“No?” said Hetty, very sharply. “What do you mean, Flo?”

Miss Schuyler smiled a little and looked Grant in the eyes. “What would appear base treachery in Hetty’s case would be less astonishing in me. Mr. Grant, you must not run risks again to talk to me, but since you have done it I must see you through. You are sure there is only one cow-boy in the hall, Hetty?”

Hetty turned and looked at them. Flora Schuyler was smiling bravely, the man standing still with grave astonishment in his eyes.

“No,” she said, with quick incisiveness, “I can’t let you, Flo.”

“I don’t think I asked your permission,” said Miss Schuyler. “Could you explain this to your father, Hetty? I believe he would not be angry with me. Adventurous gallantry is, I understand, quite approved of on the prairie. Call your maid. Mr. Grant, will you come with me?”

For several seconds Hetty stood silent, recognizing that what Torrance might smile at in his guest would appear almost a crime in his daughter, but still horribly unwilling. Then, as Flora Schuyler, with a half-impatient gesture, signed to Grant, she touched a little gong, and a few moments later her maid met them in the corridor. The girl stopped suddenly, gasping a little as she stared at Grant, until Hetty grasped her arm, nipping it cruelly.

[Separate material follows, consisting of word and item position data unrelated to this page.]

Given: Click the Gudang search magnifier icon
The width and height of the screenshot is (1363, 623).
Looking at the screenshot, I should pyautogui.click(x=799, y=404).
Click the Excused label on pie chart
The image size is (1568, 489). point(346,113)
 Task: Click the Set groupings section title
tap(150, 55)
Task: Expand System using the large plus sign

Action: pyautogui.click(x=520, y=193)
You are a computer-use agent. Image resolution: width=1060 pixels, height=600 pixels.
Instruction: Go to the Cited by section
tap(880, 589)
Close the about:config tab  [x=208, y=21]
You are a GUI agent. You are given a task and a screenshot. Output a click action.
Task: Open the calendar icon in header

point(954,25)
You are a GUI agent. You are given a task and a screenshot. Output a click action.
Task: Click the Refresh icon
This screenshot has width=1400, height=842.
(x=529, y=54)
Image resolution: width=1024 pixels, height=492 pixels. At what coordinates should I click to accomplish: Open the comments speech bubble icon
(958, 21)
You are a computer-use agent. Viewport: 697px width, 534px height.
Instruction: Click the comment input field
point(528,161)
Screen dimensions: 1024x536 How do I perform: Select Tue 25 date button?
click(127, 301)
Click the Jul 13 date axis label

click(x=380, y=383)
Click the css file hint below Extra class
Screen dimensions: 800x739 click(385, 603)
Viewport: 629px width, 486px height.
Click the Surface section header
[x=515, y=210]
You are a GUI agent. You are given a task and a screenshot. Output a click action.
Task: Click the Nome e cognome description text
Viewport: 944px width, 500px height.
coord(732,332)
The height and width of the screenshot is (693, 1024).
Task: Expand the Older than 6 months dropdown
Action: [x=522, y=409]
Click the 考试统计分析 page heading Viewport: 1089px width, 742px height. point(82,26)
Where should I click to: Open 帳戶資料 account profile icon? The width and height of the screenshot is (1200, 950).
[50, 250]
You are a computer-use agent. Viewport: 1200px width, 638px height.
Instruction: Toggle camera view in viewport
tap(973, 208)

“If you scream or do anything silly you will be ever so sorry,” she said. “Go down into the hall and talk to Jo. Keep him where the stove is, with his back to the door.”

“But how am I to do it?” the girl asked.

“Take him something to eat,” Miss Schuyler said impatiently. “Any way, it should not be hard to fool him—I have seen him looking at you. Now, I wonder if that grey dress of mine would fit you—I have scarcely had it on, but it’s a little too tight for me.”

The girl’s eyes glistened, she moved swiftly down the corridor, Flora Schuyler laughed, and Grant looked away.